The reply should hold every entry exactly as written and none of the pictures.

** INPUT DATA follows **

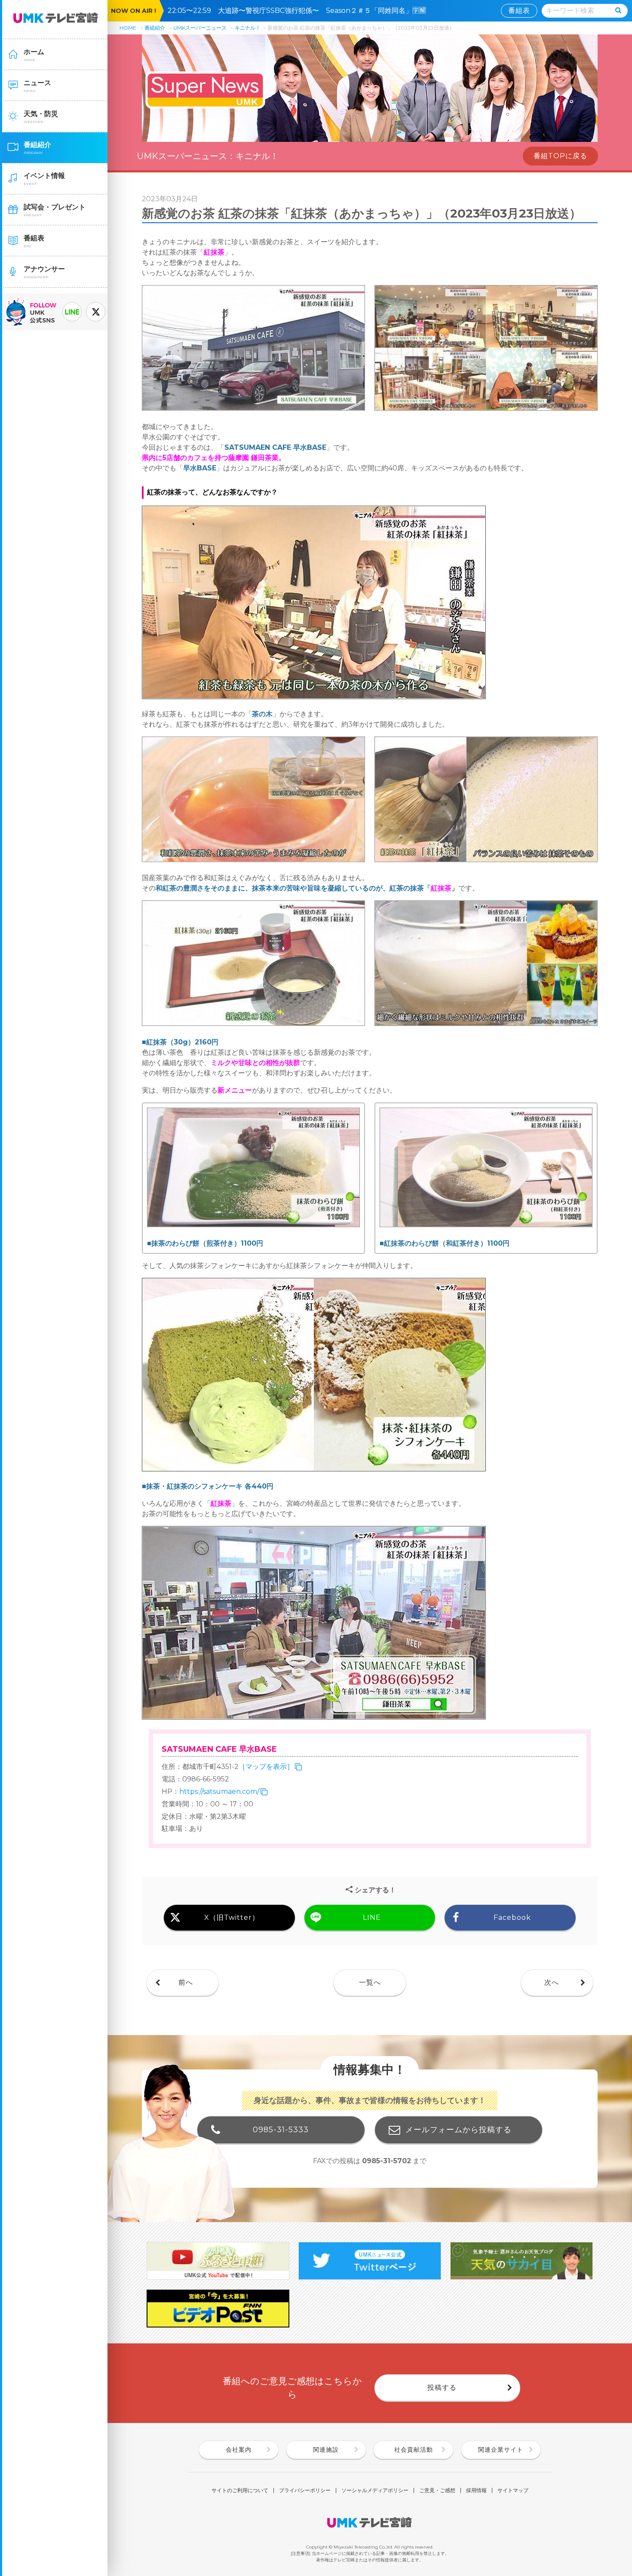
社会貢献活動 (413, 2449)
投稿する (442, 2387)
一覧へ (370, 1982)
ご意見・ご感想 (437, 2490)
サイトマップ (512, 2490)
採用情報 (476, 2490)
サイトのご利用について (240, 2490)
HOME (128, 28)
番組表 (519, 10)
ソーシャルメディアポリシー (374, 2490)
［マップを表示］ (266, 1766)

** End of INPUT DATA **

ANSWER BOX
社会貢献活動 (413, 2449)
投稿する (442, 2387)
一覧へ (370, 1982)
ご意見・ご感想 (437, 2490)
サイトマップ (512, 2490)
採用情報 (476, 2490)
サイトのご利用について (240, 2490)
HOME (128, 28)
番組表 (519, 10)
ソーシャルメディアポリシー (374, 2490)
［マップを表示］ (266, 1766)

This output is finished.